'We’ll save democracy': Biden focuses on Ukraine in State of the Union address
Addressing a room full of Congress members, many of them wearing Ukrainian flags on their lapels, Biden praised the Ukrainian people and their leader, President Volodymyr Zelensky.
He listed the ways in which the US is supporting Ukraine, diplomatically, politically, and economically, in its fight against the Russian invasion.
"When the history of this era is written, Putin's war on Ukraine will have left Russia weaker and the rest of the world stronger. While it shouldn't have taken something so terrible for people around the world to see what's at stake, now everyone sees it clearly," Biden said.
He then went on to discuss domestic issues such as inflation, the pandemic, unemployment, infrastructure, and prescription drug prices, and his plans to address them through his policy agendas.
He also urged his audience of Congress members to support voting rights legislation and women's reproductive rights.
For Biden, whose approval rating is at a dismal sub-40 percentage point, this international crisis could very well give him the popularity boost he needs.
"My suspicion is that Ukraine has sort of sucked the oxygen out of any impact the speech might have. Events are moving quickly. It's totally dominating the airspace," Gordon Adams, a professor of US foreign policy at American University, told The New Arab.
"There's unity in NATO right now, and that can't do anything but help Biden," he said. "This is his reputation. He's Mister Foreign Policy. The links across the Atlantic are the strongest he's ever had. The Biden administration has creatively used this to create unity. He can tick this off as a foreign policy win so far."
But if history is any indication, this potential boost in popularity will likely be short-lived. Adams points out that back in the early 1990s, when the US-led invasion of Iraq following its occupation of Kuwait, George H.W. Bush's popularity shot up. The following year, he lost re-election to Bill Clinton.
"We will save democracy," said Biden, as he wrapped up his speech, giving double meaning to his determination to pass voting rights reform in the US, as well as Ukraine's existential struggle against an unprovoked invasion.
It was followed by a speech by the Ukrainian ambassador to the United States, Oksana Markarova on her country's crisis, which drew a standing ovation.
Though Biden's speech had stirring moments, particularly with reference to Ukraine, it is important to remember that few Americans are generally swayed by presidential speeches.

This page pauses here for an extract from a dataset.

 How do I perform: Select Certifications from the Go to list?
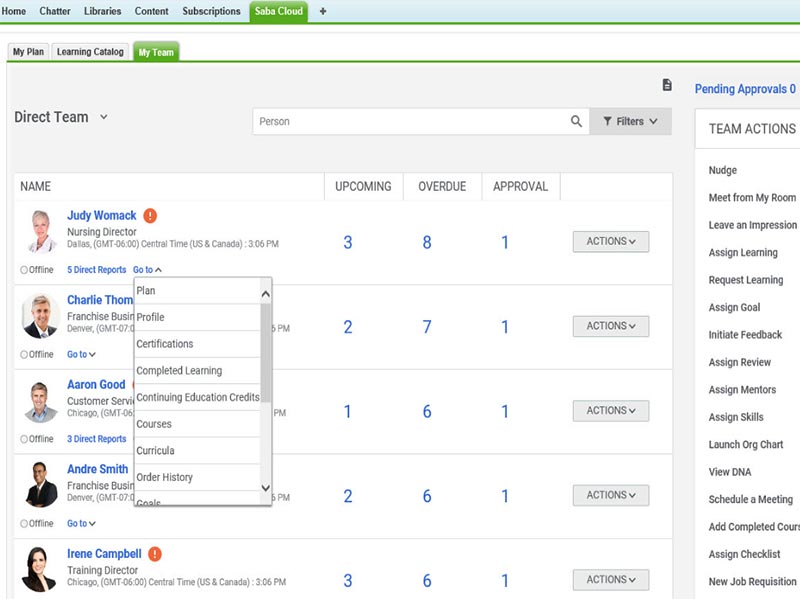(x=165, y=344)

"You have to accept the fact that this is a speech by an American president whose poll numbers are below 40 percent," Aaron David Miller, a senior fellow with the Carnegie Endowment for International Peace who focuses on US foreign policy, told The New Arab.
"Most Americans that he wants to reach won't be tuning in. Most Americans aren't focused on Ukraine. Most are focused on pocketbook issues."